Vorgegebener Text:
• • • • • • •

Katholisch heisst allumfassend, ich würde sagen allumfassend im Vollsinn des Wortes. Um wahrhaft katholisch zu sein, muss zuerst einmal unser Glaube allumfassend sein. Was ich aber beobachte, ist, dass sich dieser Glaube immer mehr auf Jesus konzentriert. Vom Heiligen Geist ist verhältnismässig noch oft die Rede, besonders wenn es darum geht, die eigene Spiritualität zu verteidigen. Zu kurz aber kommt – immer nach meinen persönlichen Beobachtungen – der Vater und demzufolge die Trinität an sich. (Und dies im Jubiläumsjahr des gesamtchristlichen Glaubensbekenntnisses.) Daraus aber ergibt sich eine grosse Gefahr für die Einheit im Glauben, welche doch die Grundlage unserer Gemeinschaft sein sollte.

• • • • • • •

Aufgaben:
a) Gib aus dem Abschnitt zum allumfassenden Glauben den Teil wörtlich wieder, der mit den Worten "Katholisch heisst allumfassend, ich" anfängt und mit den Worten "Gemeinschaft sein sollte." aufhört.
b) Worauf konzentriert sich der Glaube laut dem Abschnitt zum allumfassenden Glauben immer mehr?
c) Fasse den Abschnitt zum allumfassenden Glauben in zwei Sätzen zusammen.

Auszüge aus einer Sammlung von Datensätzen
• • • • • • •

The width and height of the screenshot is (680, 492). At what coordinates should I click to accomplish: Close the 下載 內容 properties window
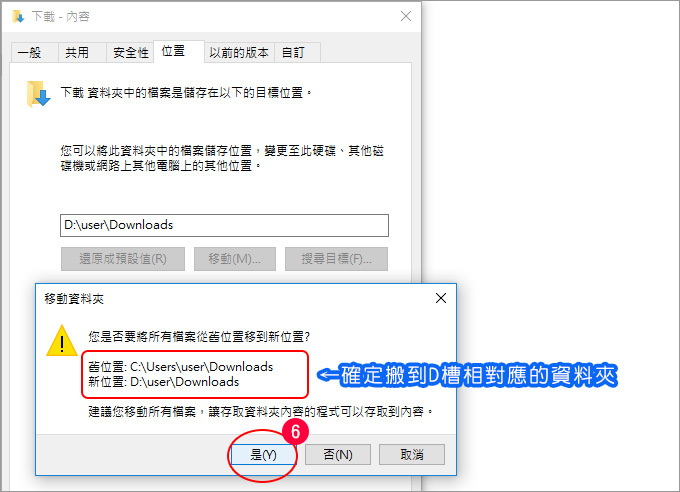[406, 16]
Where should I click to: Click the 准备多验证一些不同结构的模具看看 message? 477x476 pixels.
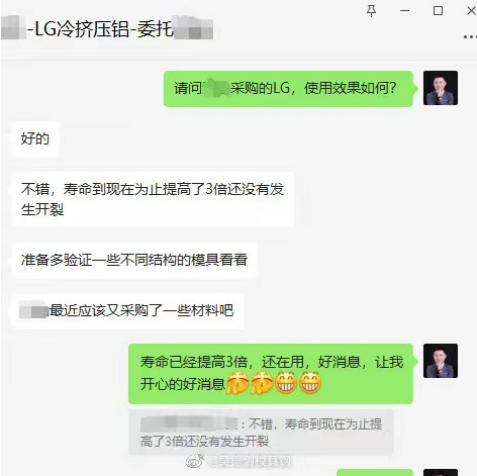tap(134, 260)
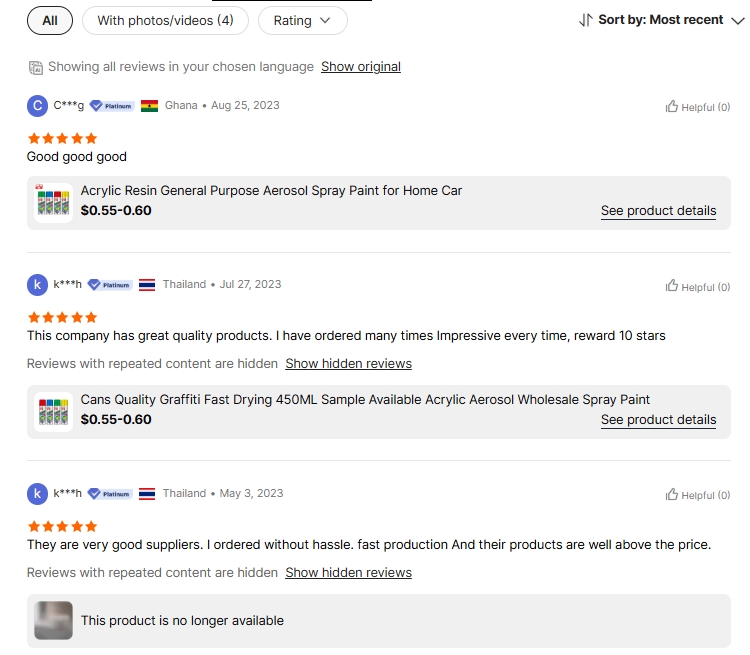This screenshot has height=655, width=750.
Task: Filter reviews With photos/videos (4)
Action: 165,20
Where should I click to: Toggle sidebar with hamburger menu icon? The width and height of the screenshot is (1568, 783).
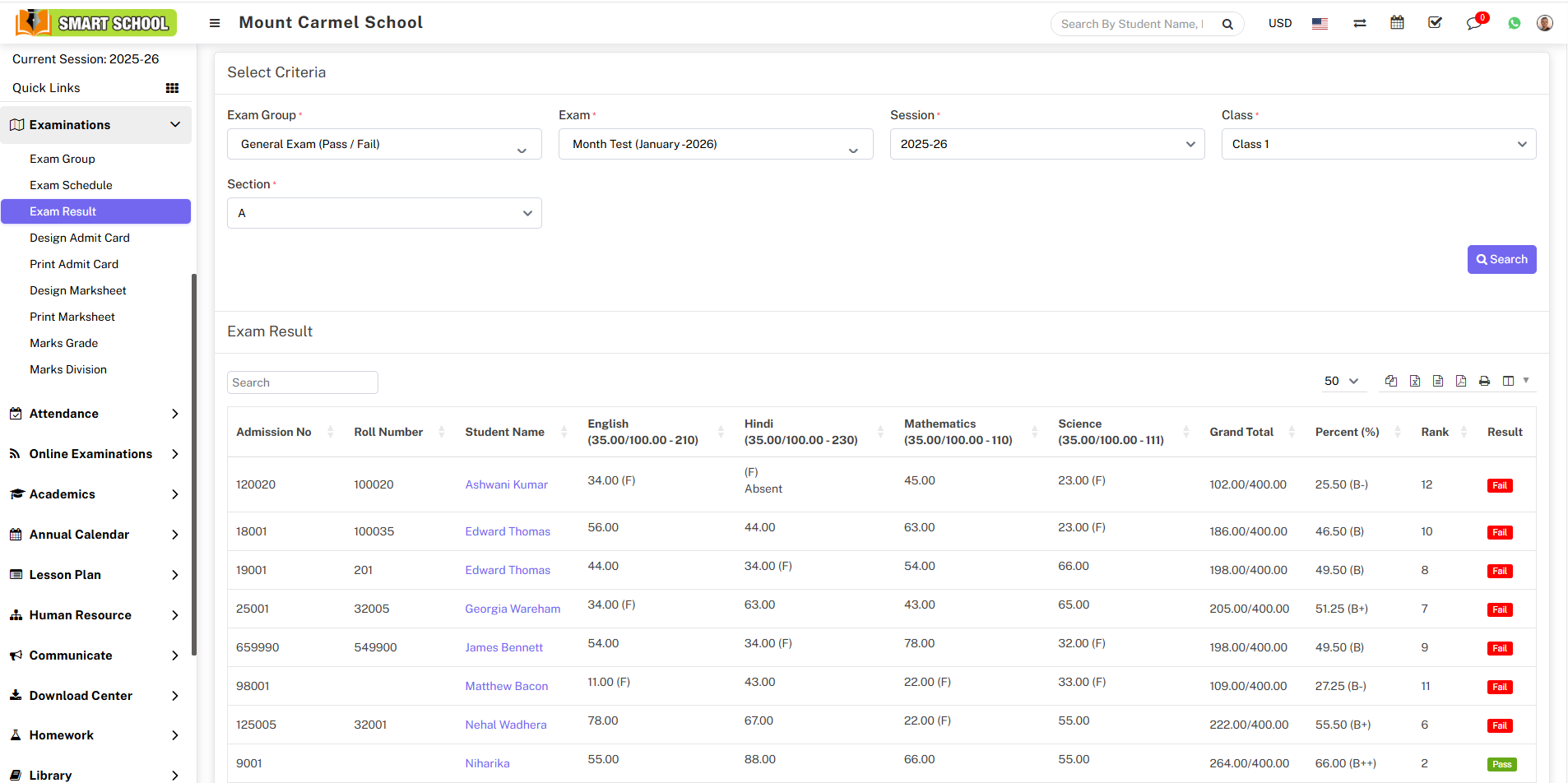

• • • • • • •

Antworten:
a)
Katholisch heisst allumfassend, ich würde sagen allumfassend im Vollsinn des Wortes. Um wahrhaft katholisch zu sein, muss zuerst einmal unser Glaube allumfassend sein. Was ich aber beobachte, ist, dass sich dieser Glaube immer mehr auf Jesus konzentriert. Vom Heiligen Geist ist verhältnismässig noch oft die Rede, besonders wenn es darum geht, die eigene Spiritualität zu verteidigen. Zu kurz aber kommt – immer nach meinen persönlichen Beobachtungen – der Vater und demzufolge die Trinität an sich. (Und dies im Jubiläumsjahr des gesamtchristlichen Glaubensbekenntnisses.) Daraus aber ergibt sich eine grosse Gefahr für die Einheit im Glauben, welche doch die Grundlage unserer Gemeinschaft sein sollte.

b) Auf Jesus.

c) Katholisch heisst allumfassend, und um wahrhaft katholisch zu sein, muss zuerst der Glaube allumfassend sein, doch nach persönlichen Beobachtungen konzentriert er sich immer mehr auf Jesus, während der Vater und damit die Trinität an sich zu kurz kommen. Daraus ergibt sich eine grosse Gefahr für die Einheit im Glauben, die die Grundlage der Gemeinschaft sein sollte.